Further complicating the issues explored in the play is the fact that the role that helped Brown explore more of her identity was written by a white man.
"I'm certainly the kind of Jamaica Plain white guy, who if you had told me about this play — its complexity, the fact that it centers on women, that it centers on this group of African-American women today and in the 1830s — I would say that is not a play that I should try to write," said Stefan Lanfer, the playwright.
He didn't initially think to write a play about the black students at all. Lanfer calls himself a liberal, yet the first drafts of the play he wrote were all white savior narratives about abolitionists. Like it did for Brown, the creative process allowed Lanfer to explore his identity, and his limitations. He realized that no matter how good his intentions, he was initially struggling to see the story beyond the white characters.

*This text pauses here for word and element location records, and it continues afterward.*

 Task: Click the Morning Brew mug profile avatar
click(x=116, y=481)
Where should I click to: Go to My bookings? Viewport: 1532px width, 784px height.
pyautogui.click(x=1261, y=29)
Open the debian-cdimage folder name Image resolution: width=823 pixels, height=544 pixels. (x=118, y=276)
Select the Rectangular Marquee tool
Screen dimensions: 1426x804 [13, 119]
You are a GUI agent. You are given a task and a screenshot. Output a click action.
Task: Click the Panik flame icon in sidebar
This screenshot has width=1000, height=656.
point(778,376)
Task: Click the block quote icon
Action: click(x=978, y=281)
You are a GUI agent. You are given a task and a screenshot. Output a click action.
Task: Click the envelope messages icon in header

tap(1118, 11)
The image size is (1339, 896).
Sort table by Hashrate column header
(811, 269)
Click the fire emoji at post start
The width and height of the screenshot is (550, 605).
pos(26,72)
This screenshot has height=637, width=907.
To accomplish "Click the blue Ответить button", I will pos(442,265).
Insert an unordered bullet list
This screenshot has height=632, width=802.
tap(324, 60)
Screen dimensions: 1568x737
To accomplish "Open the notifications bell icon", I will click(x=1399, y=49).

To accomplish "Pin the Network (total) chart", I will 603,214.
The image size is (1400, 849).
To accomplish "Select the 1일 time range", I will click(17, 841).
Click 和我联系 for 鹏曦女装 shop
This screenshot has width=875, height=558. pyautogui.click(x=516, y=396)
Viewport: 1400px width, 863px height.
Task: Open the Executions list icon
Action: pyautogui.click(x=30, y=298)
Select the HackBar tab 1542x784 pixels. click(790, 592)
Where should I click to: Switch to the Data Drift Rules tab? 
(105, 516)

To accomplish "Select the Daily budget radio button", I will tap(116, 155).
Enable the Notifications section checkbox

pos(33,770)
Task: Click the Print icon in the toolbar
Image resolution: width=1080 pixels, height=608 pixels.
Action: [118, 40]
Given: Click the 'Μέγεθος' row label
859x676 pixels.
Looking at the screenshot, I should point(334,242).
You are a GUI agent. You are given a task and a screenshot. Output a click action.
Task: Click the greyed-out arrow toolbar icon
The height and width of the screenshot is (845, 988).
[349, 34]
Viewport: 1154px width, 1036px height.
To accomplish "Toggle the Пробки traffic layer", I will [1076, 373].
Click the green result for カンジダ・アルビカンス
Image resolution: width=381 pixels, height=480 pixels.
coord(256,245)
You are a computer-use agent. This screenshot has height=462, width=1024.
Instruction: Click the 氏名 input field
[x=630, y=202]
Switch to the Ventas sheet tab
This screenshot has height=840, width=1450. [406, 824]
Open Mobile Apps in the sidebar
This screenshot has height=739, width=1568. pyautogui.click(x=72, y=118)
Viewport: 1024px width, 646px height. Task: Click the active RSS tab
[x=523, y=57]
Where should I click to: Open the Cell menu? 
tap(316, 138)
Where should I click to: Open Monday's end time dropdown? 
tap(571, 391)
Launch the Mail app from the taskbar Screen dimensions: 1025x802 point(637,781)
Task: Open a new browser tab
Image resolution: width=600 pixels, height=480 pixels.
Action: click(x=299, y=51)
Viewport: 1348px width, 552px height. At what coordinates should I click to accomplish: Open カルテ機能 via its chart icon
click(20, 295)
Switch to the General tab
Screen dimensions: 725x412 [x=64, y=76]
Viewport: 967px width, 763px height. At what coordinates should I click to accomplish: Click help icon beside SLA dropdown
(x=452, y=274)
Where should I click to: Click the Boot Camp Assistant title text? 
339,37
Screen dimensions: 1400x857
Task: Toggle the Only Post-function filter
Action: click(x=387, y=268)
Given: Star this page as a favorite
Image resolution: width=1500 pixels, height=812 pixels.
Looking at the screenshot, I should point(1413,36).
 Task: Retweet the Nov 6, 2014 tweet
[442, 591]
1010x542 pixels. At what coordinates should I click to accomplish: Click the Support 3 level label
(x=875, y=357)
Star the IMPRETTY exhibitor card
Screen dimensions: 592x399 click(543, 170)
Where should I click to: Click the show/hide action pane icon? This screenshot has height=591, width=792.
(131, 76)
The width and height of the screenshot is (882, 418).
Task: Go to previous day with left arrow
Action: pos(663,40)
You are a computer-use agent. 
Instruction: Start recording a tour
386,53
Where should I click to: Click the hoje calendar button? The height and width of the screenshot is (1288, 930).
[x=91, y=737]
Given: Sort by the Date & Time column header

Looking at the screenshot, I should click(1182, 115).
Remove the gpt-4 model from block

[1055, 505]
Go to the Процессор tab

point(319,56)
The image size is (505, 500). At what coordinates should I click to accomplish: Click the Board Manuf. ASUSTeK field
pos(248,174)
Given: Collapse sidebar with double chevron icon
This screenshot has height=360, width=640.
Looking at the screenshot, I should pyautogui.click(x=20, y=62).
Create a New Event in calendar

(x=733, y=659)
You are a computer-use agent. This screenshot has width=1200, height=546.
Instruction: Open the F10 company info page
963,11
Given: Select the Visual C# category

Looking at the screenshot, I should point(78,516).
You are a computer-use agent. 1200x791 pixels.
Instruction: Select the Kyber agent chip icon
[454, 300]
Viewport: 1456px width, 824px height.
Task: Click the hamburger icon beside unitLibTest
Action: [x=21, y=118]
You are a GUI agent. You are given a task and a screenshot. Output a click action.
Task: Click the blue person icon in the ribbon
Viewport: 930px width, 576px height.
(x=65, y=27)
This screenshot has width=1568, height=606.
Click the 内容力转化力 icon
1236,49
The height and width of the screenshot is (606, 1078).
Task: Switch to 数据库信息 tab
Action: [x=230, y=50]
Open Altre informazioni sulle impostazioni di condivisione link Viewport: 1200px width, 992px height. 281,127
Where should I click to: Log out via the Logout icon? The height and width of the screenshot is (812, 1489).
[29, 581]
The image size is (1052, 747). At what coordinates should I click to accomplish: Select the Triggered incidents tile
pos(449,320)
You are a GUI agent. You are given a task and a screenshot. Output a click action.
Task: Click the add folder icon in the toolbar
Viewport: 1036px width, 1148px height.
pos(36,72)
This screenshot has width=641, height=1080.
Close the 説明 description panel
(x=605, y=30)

"If I'm honest about it, the very first draft of a play was really a play about these heroic white men," he said.
After working with several people, including black actors, a black director and a black dramaturg, the play shifted focus to the students history forgot.
"I wouldn't say it's me tackling the issues. I hope that it's the work of creating this platform where this whole team can come together and try to grapple with these issues together," added Lanfer. After scrapping his first drafts about the white heroes, Lanfer sought to stretch himself to empathize with a black woman who walks the world differently than he does.
"The only path through the division that we're all experiencing in this country is through a level of empathy, through trying to see the world and experiences through other people's eyes," he said.
The creative process did that for Brown and Lanfer — illuminating their identities through the lens of our country's complicated history.
The Open Theatre Project's "An Education in Prudence" runs through Feb. 24 at St. John's Church in Jamaica Plain.
This segment aired on February 9, 2018.